No he querido sacarle fotos a nada, así que sabiendo que es como os lo cuento, en vosotros cabe la posibilidad de creerlo o no creerlo. Lo más recomendable es que os quitéis las manos de las orejas.
El top ten del viaje de hoy ha sido, sin duda, la relación entre las sillas de la mesa azul: cómo se miran, cómo se escuchan, qué pacíficas se las ve y que cercanas sin casi tocarse; las dos de la izquierda, porque la de la derecha observa, pero sin participar. Está presente desde la distancia. A las otras dos no les falta de nada, les sobra hasta el tiempo, redondeadas, permanentes, con su malla de plástico apoyan sus cabezas suavemente sin perderse, la una en la otra, sin tocarse. Se aman. Eternamente se aman en este instante constante.

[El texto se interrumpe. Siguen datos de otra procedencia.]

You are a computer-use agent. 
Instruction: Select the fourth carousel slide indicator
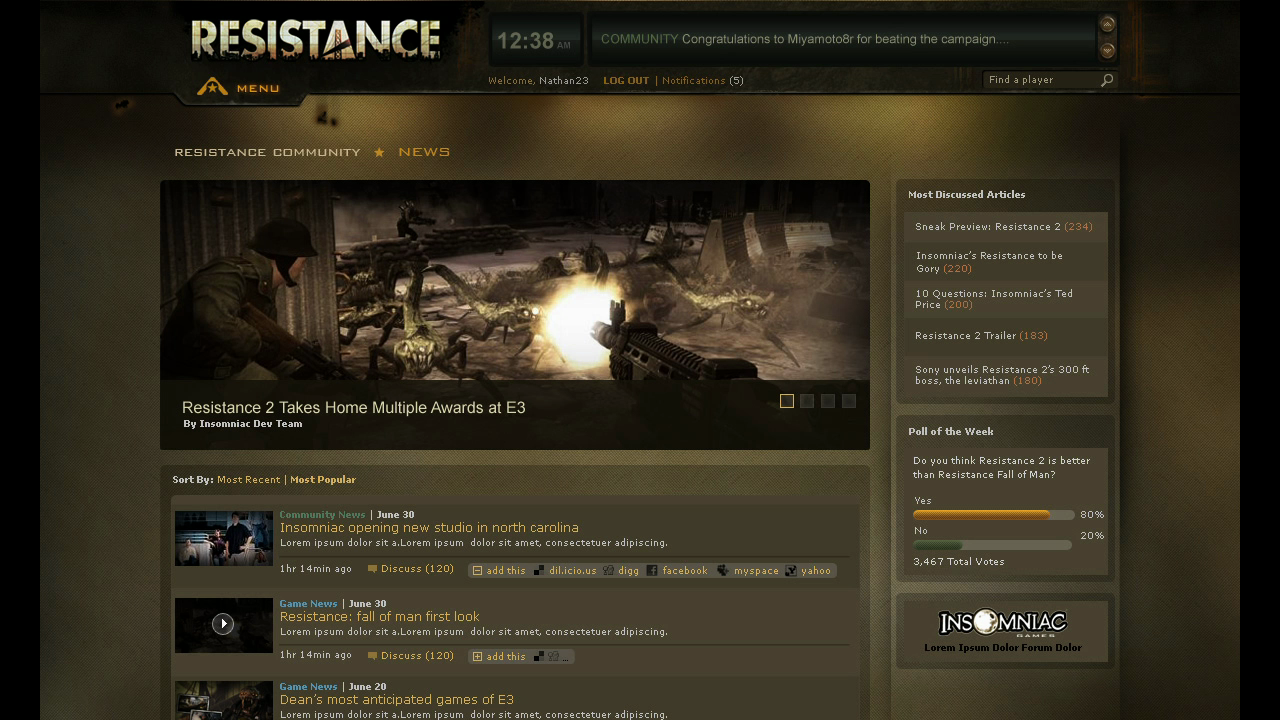(x=849, y=401)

El resultado ha sido que al haberme convertido en malla de jarrón ovalado, todas las palabras que estaba tecleando durante el viaje se han esfumado así que tal vez todo esto que escribo se haya ganado para siempre, porque perdido no se puede haber perdido.
En este sincesar viajero me gano a cada instante y me olvido de mi también en cada uno de mis viajes. Hoy se han vuelto a suceder más lentos, sólo dos. Durante esta semana he sido tantas personas distintas al volver como la misma que se ha mantenido.
El secreto de renacer. Todo es siempre nuevo. Nada permanece ni llegamos del todo a ello en cada movimiento o silencio. Uno siempre es nuevo. Y nada añoro ya de lo que ya no está. No pienso en los viajes, sólo en el poso que me queda dentro y me deja vibrando, no pienso en el antes de los viajes ni tampoco en el después. Me dejo viajar y ahí encuentro mi mundo, que siempre ha estado, un mundo en el que la armonía eterna nunca es una, sino muchas sucesivas, recién llegadas, aquel del que había desconfiado durante unas semanas y que, gracias a la llamada, me ha sido devuelto y me hace fluir por el buen camino del amor.

1 comentario:

  1. Fuera de uno mismo, el vacio. en el interior, horizontes abiertos, lejanos, enigmáticos, hermosos por descubrir. tú nos enseñas a ese viaje. Gracias. Mª José.